◆ **WORK INSTRUCTIONS**
The expected result is the full set of records, copied precisely, with images dropped.

◆ **STORED DATA**
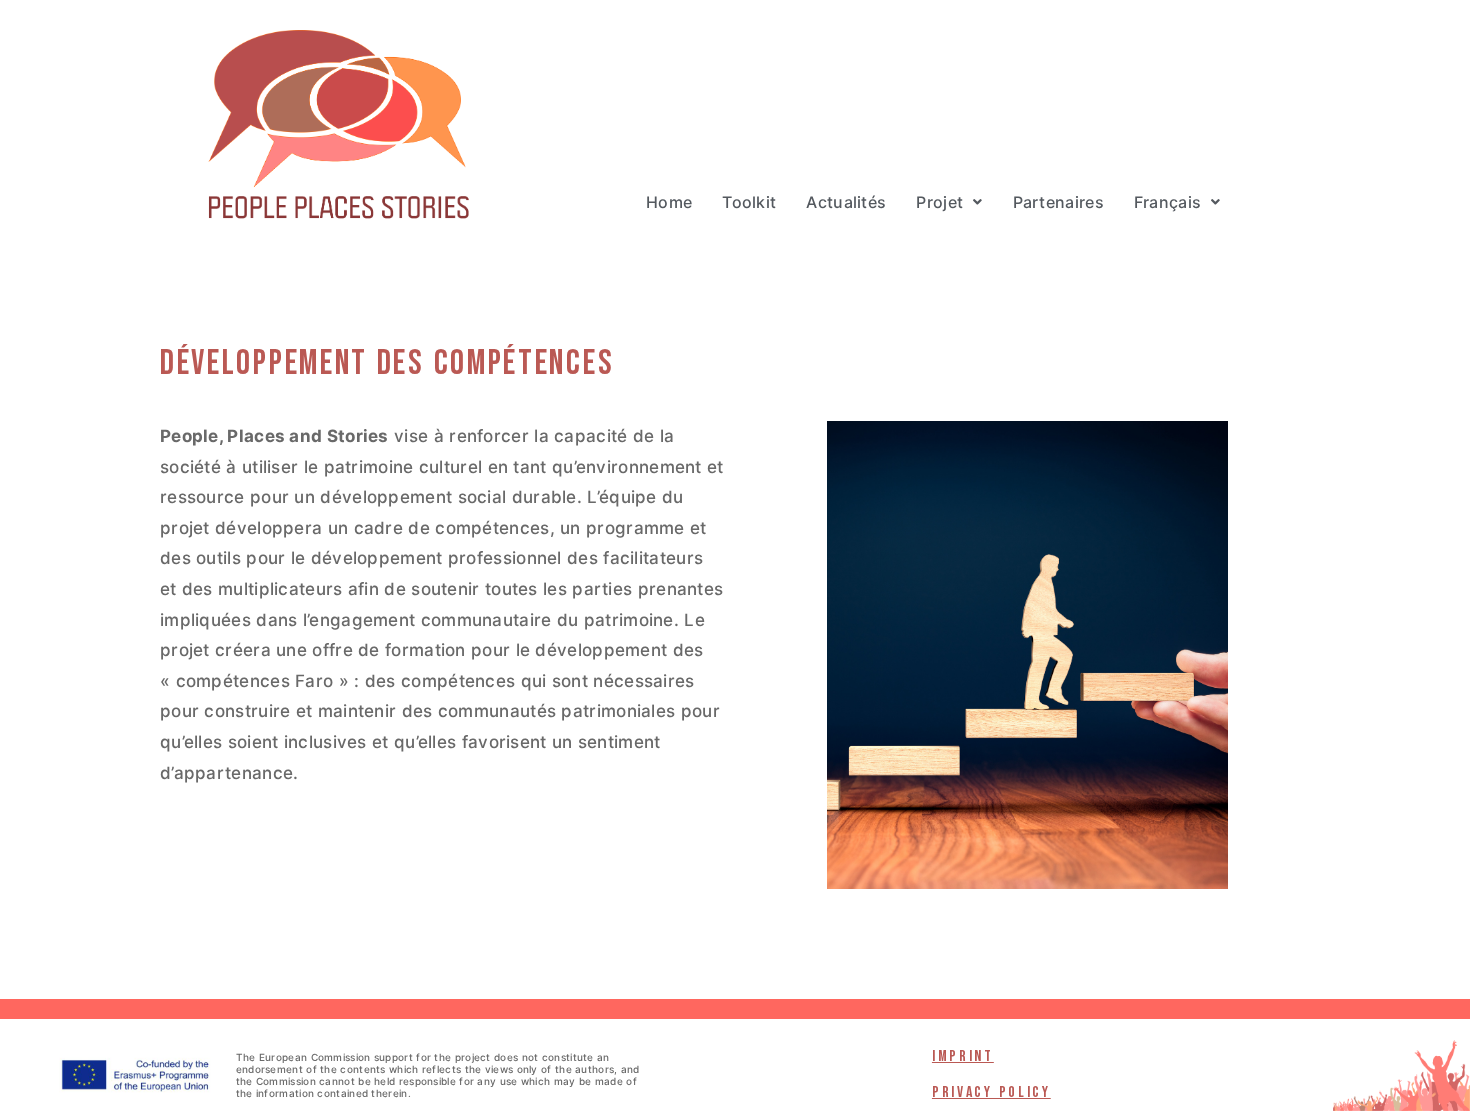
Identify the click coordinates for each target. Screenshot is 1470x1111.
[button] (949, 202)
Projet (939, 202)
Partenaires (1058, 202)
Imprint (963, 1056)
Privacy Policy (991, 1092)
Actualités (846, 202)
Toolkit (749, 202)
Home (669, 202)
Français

◆ **SOLUTION FOR THIS EXERCISE**
Identify the click coordinates for each target. Screenshot is 1470x1111.
[button] (949, 202)
Projet (939, 202)
Partenaires (1058, 202)
Imprint (963, 1056)
Privacy Policy (991, 1092)
Actualités (846, 202)
Toolkit (749, 202)
Home (669, 202)
Français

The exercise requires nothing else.